**AIM OF THE EXERCISE:**
Set down each line of the records once more, precisely, and omit the pictures.

**Dataset entries:**
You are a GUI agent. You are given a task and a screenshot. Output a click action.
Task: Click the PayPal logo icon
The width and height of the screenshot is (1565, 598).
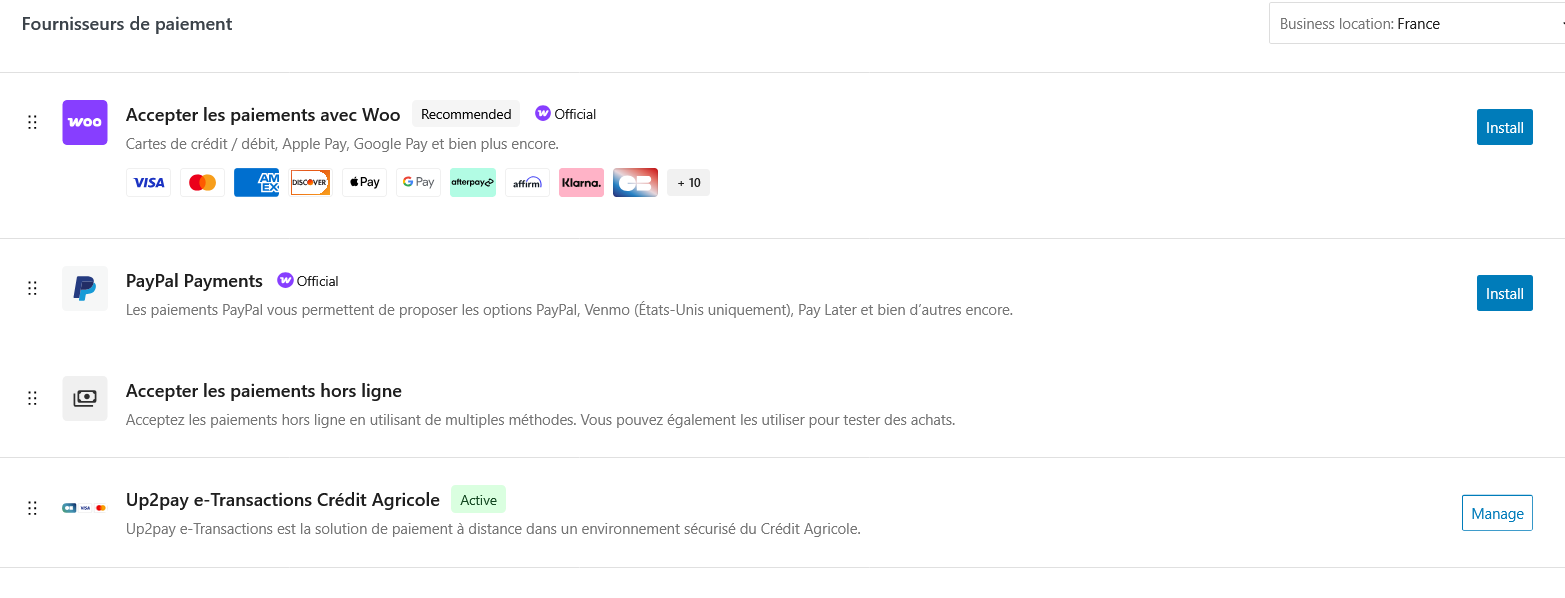click(x=85, y=288)
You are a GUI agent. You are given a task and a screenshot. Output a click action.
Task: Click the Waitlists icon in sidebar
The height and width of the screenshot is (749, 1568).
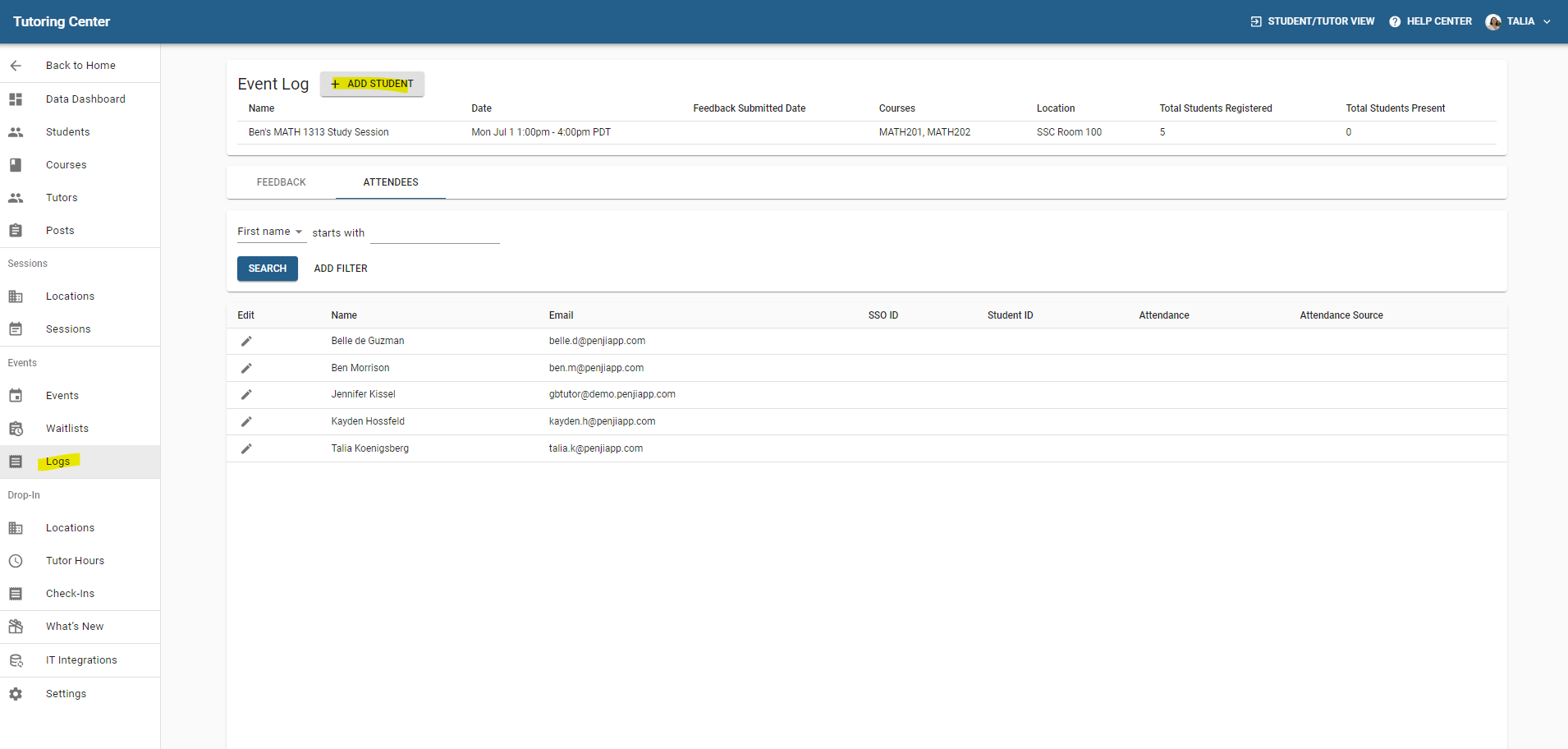16,429
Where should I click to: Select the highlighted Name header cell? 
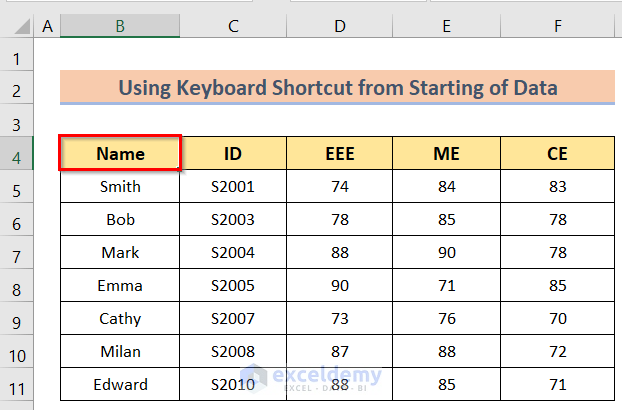click(120, 154)
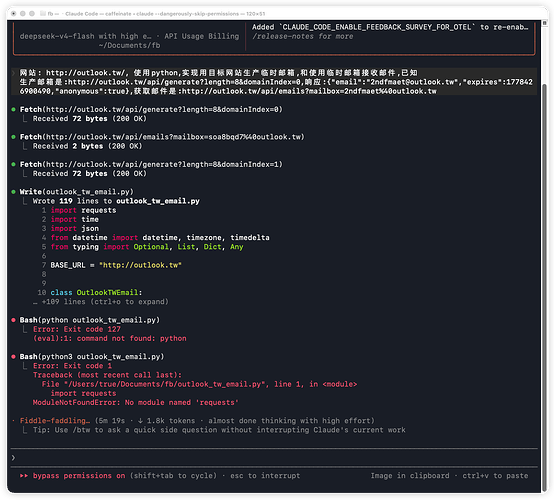Screen dimensions: 554x500
Task: Click the chevron before the user prompt message
Action: tap(13, 73)
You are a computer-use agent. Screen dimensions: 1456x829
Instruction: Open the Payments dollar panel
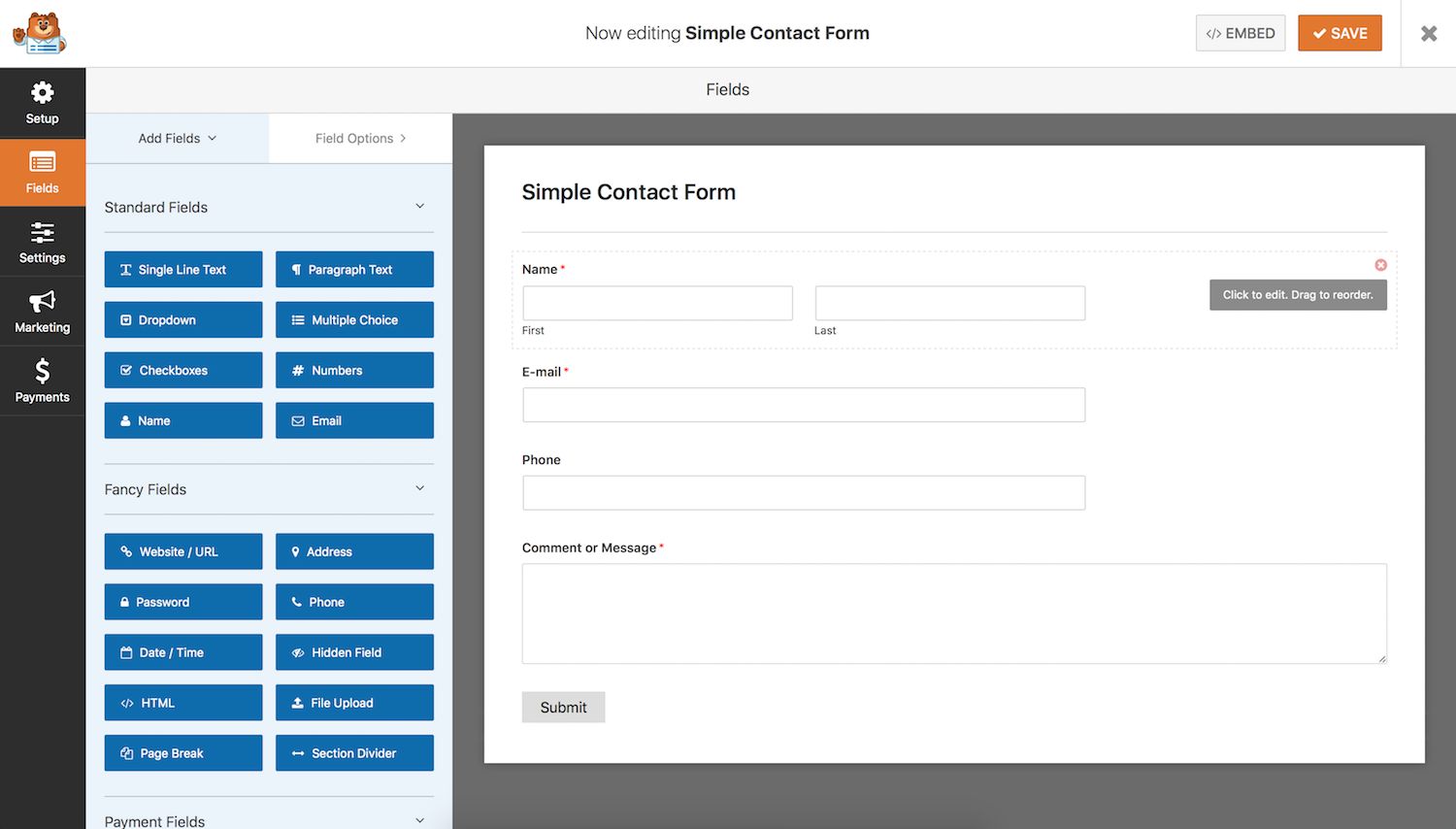(42, 381)

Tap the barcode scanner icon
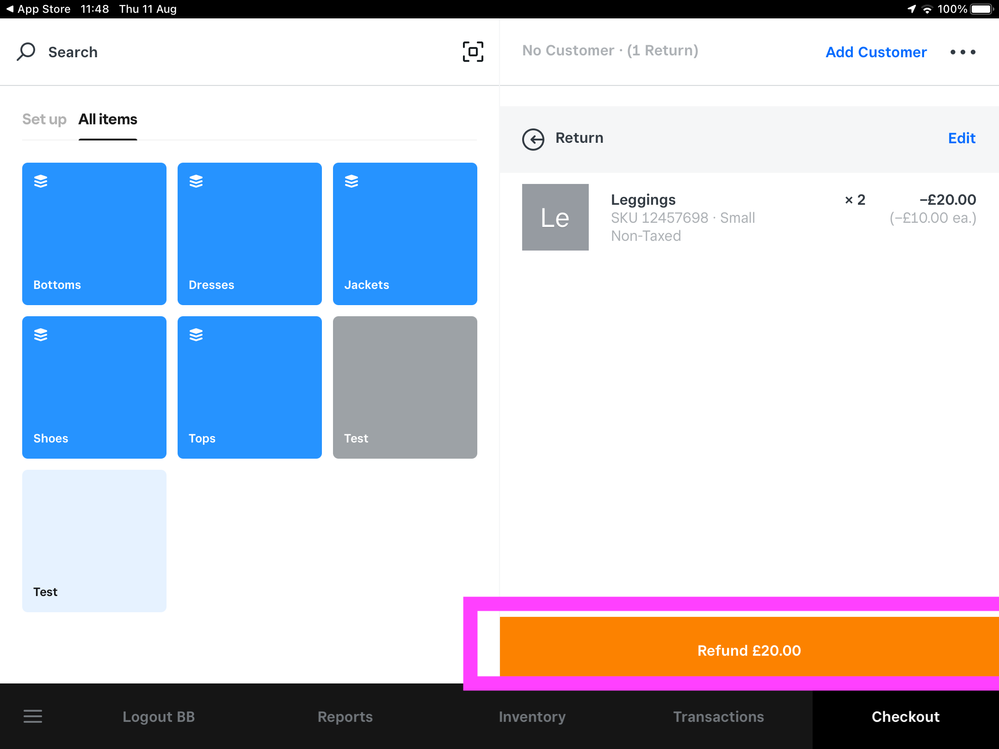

**TASK SOLUTION:**
You are a GUI agent. You are given a task and a screenshot. Output a click action.
Task: Click the PayPal logo icon
The width and height of the screenshot is (1565, 598).
click(x=85, y=288)
You are a GUI agent. You are given a task and a screenshot. Output a click action.
Task: Click the Waitlists icon in sidebar
The height and width of the screenshot is (749, 1568).
16,429
Where should I click to: Select the highlighted Name header cell? 
click(120, 154)
Screen dimensions: 554x500
Task: Click the chevron before the user prompt message
Action: tap(13, 73)
You are a computer-use agent. Screen dimensions: 1456x829
Instruction: Open the Payments dollar panel
(42, 381)

Tap the barcode scanner icon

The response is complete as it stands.